Problem requirements: Write out the material below as a numbered list, one line per item, skipping any blank lines. Leave the pictures out of your answer.

=== Provided records ===

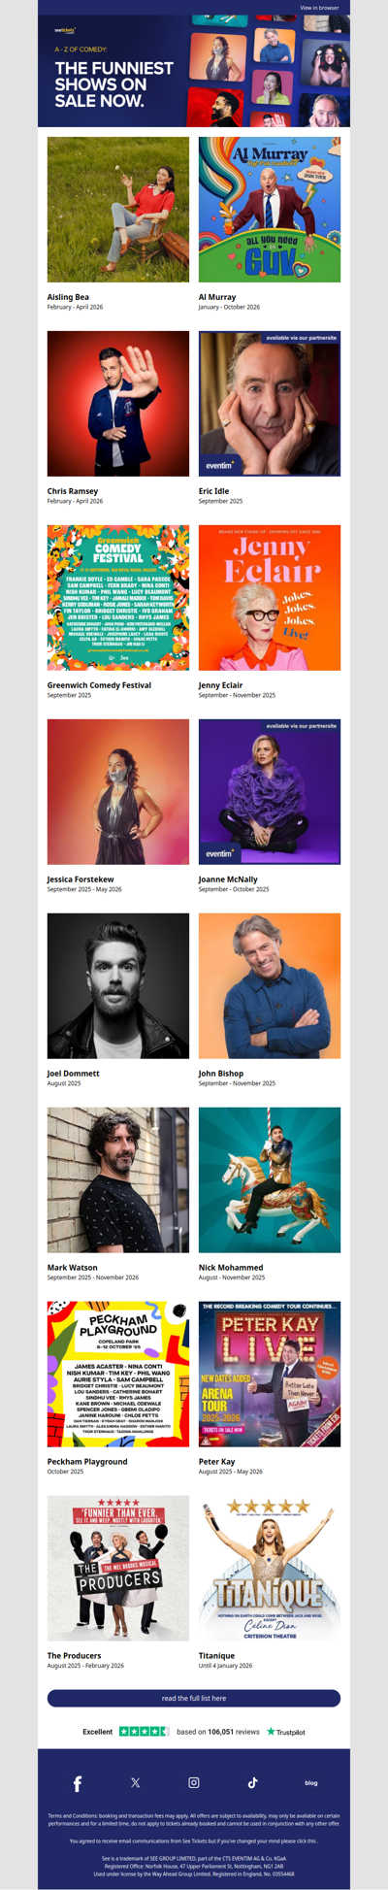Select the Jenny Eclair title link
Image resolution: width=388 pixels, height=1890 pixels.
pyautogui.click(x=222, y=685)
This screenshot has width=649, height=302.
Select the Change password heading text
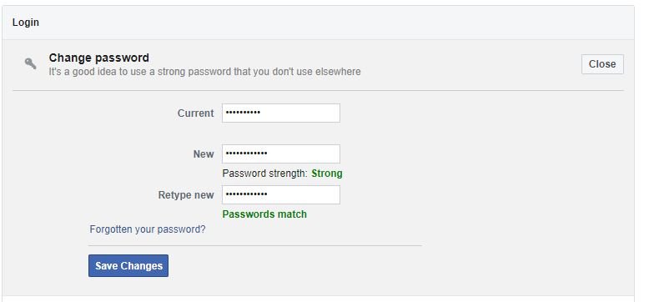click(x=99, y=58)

===

Exercise output:
1. Select the Jenny Eclair title link
2. Image resolution: width=388 pixels, height=1890 pixels.
3. pyautogui.click(x=222, y=685)
4. This screenshot has width=649, height=302.
5. Select the Change password heading text
6. click(x=99, y=58)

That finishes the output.